Again shrugging his shoulders, Jess confessed that he had no idea what we were doing, though it didn’t take long for us to realize that Shiro San was leading us to the back of the restaurant. Standing sandwiched in an even narrower alleyway, we watched as Shiro San conversed with a waitress while pointing in our direction. Moments later, he instructed us to wait and bid us adieu. Naturally, we laughed at the absurdity of our predicament not knowing if Shiro San’s actions expedited our situation or made it worse.

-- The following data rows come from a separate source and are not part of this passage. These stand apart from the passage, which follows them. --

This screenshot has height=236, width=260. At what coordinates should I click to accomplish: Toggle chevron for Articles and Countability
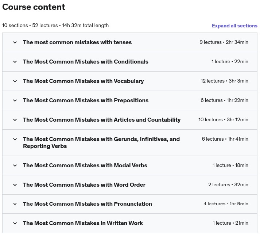(x=15, y=120)
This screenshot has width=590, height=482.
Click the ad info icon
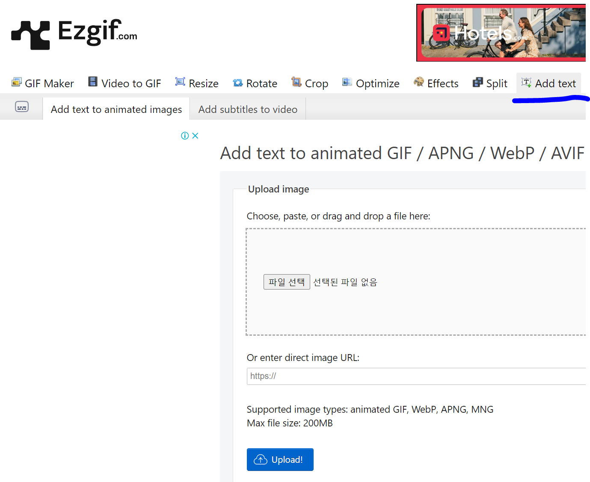(x=185, y=136)
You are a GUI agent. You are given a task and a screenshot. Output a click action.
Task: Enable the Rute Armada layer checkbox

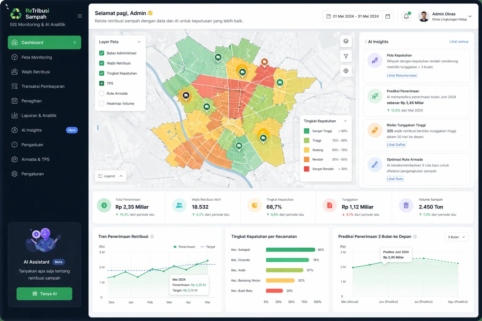(102, 93)
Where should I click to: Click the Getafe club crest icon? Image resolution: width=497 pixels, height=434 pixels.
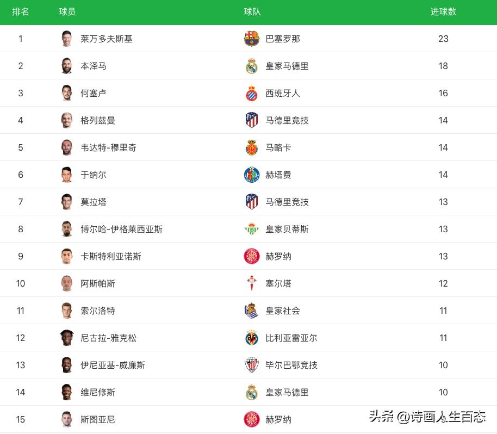click(x=252, y=175)

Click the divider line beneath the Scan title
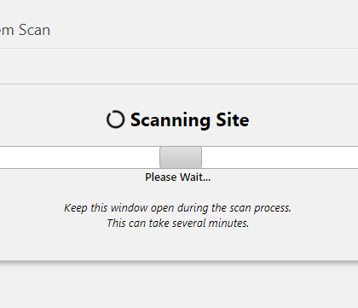(x=179, y=49)
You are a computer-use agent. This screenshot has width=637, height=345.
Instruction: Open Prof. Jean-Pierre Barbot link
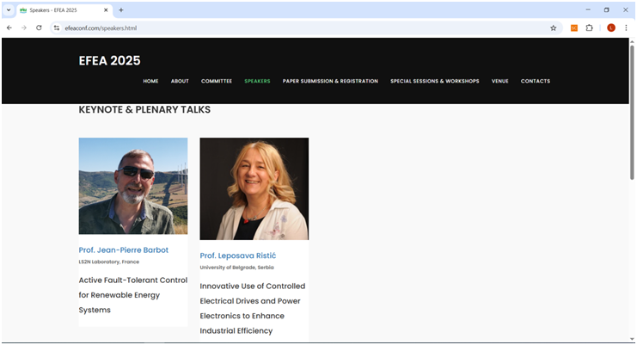[123, 250]
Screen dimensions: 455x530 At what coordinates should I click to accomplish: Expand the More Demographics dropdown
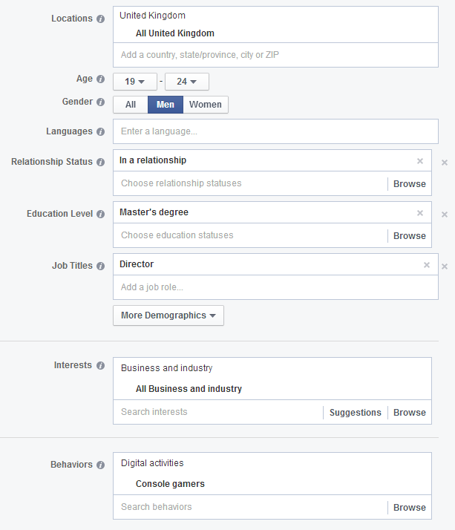(168, 315)
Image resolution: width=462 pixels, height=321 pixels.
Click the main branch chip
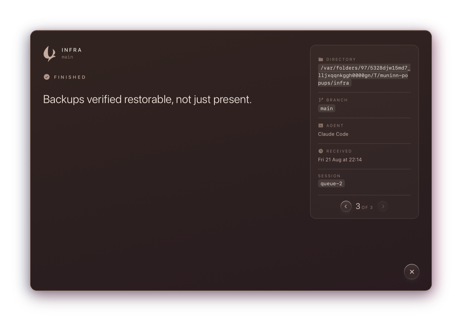point(326,108)
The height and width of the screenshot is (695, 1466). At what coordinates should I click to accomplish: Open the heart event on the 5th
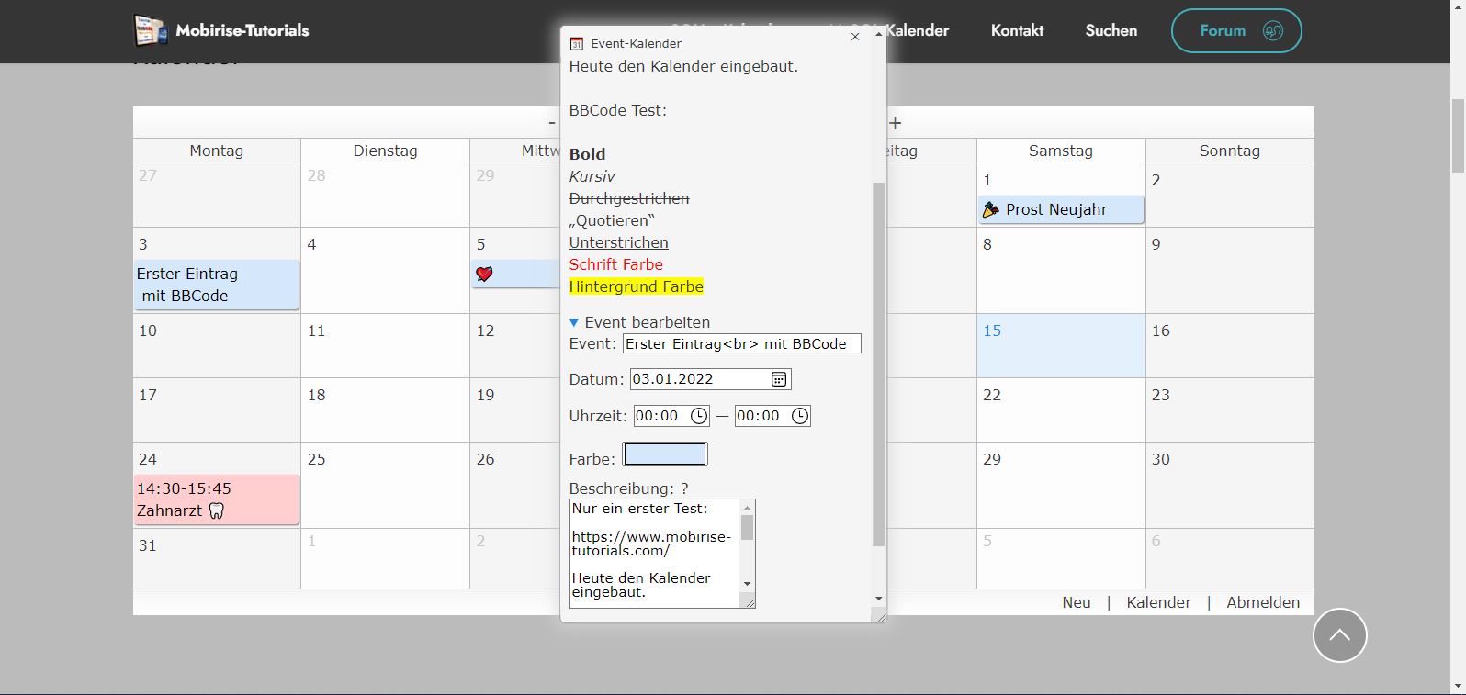coord(515,274)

We stood outside the backdoor for ten minutes watching the waitress wash dishes as a sous chef skinned eel. As time elapsed, we began imagining an elaborate joke at our expense. Silly Americans, Sushi is For the Japanese
. Moments later, two patrons rose from their barstools and exited the front door, where the line had grown to at least seventy. The waitress didn’t follow them this time and instead came toward us. She couldn’t speak English, but the point got across just the same. Before anyone could offer a protest, we were
making out way past the pile of dirty dishes and skinned eel.
The chef greeted us like long lost relatives; the other patrons did not. No menus were offered, no orders were taken. Various cuts of fish started appearing before us, all accompanied by the old chef’s smile. Again, the other patrons didn’t seem as enthused. It wasn’t until the next couple retired from the bar and a familiar face from the line out front walked past that we knew the contempt could be cut with a knife. We could not have cared less.
Gina allowed the chef to pile fish in front of her, not wanting to be impolite. Luckily, Jess didn’t seem to mind eating two pieces for every one of mine, oftentimes groaning in delight. Our feast lasted 20 minutes and concluded with an exit past several stunned patrons-to-be. We hurried back to the hotel and packed, departing 20 minutes shy of the check-out deadline.
Anticipating cool weather for a majority of our stay in Japan, Gina and I had sought options for storing a bag of warm weather clothes in Tokyo to lighten our load while training about for two weeks. Having spotted
lockers while exploring the city by rail, we headed for the main Tokyo rail station since it was the largest and also the origin of our Shinkansen (bullet train) to Nagano. Like a clip from a Three Stooges
episode, Gina, Jess and I bumbled about the station for the next half hour securing tickets and trying to decipher whether a locker could be used for more than a 24-hour period. Stopping three different passersby, none of whom spoke decent English, we finally concluded that our attempts to be travel smart were in vain.
Gina, Jess and I headed for the platform to catch our train to Nagano, now lugging 2 roller bags, 2 daypacks and a large bag of summer clothing. Knowing that Gina already struggled with her two bags, I offered to play Sherpa for the rest of our trip and assumed responsibility for our unwanted travel companion. We boarded the timely Shinkansen, stowed our luggage and found our reserved seats. I dozed, Jess read and Gina blogged for a majority of the next two hours, as the Japanese countryside rolled by. A slight drizzle started as our train climbed the elevation on our way into Nagano, a
city famous for holding the 1998 Winter Olympics.
A bone chilling cold waited to greet us as we disembarked at Nagano station. Not having booked accommodation in advance of our arrival to Japan, Jess had called a hotel from the Shinkansen and arranged an overnight near the train station - the only caveat was that the room was supposedly for two people. Acknowledging that it would look better for Jess to check-in with Gina, I handed him my large luggage and waited patiently in the adjoining McDonalds. The happy couple returned to fetch me fifteen minutes later and we set off to explore the drab, featureless town.
We made a half-kilometer loop before deciding to retire to our room and await better weather the following day. Unfortunately, better weather never came.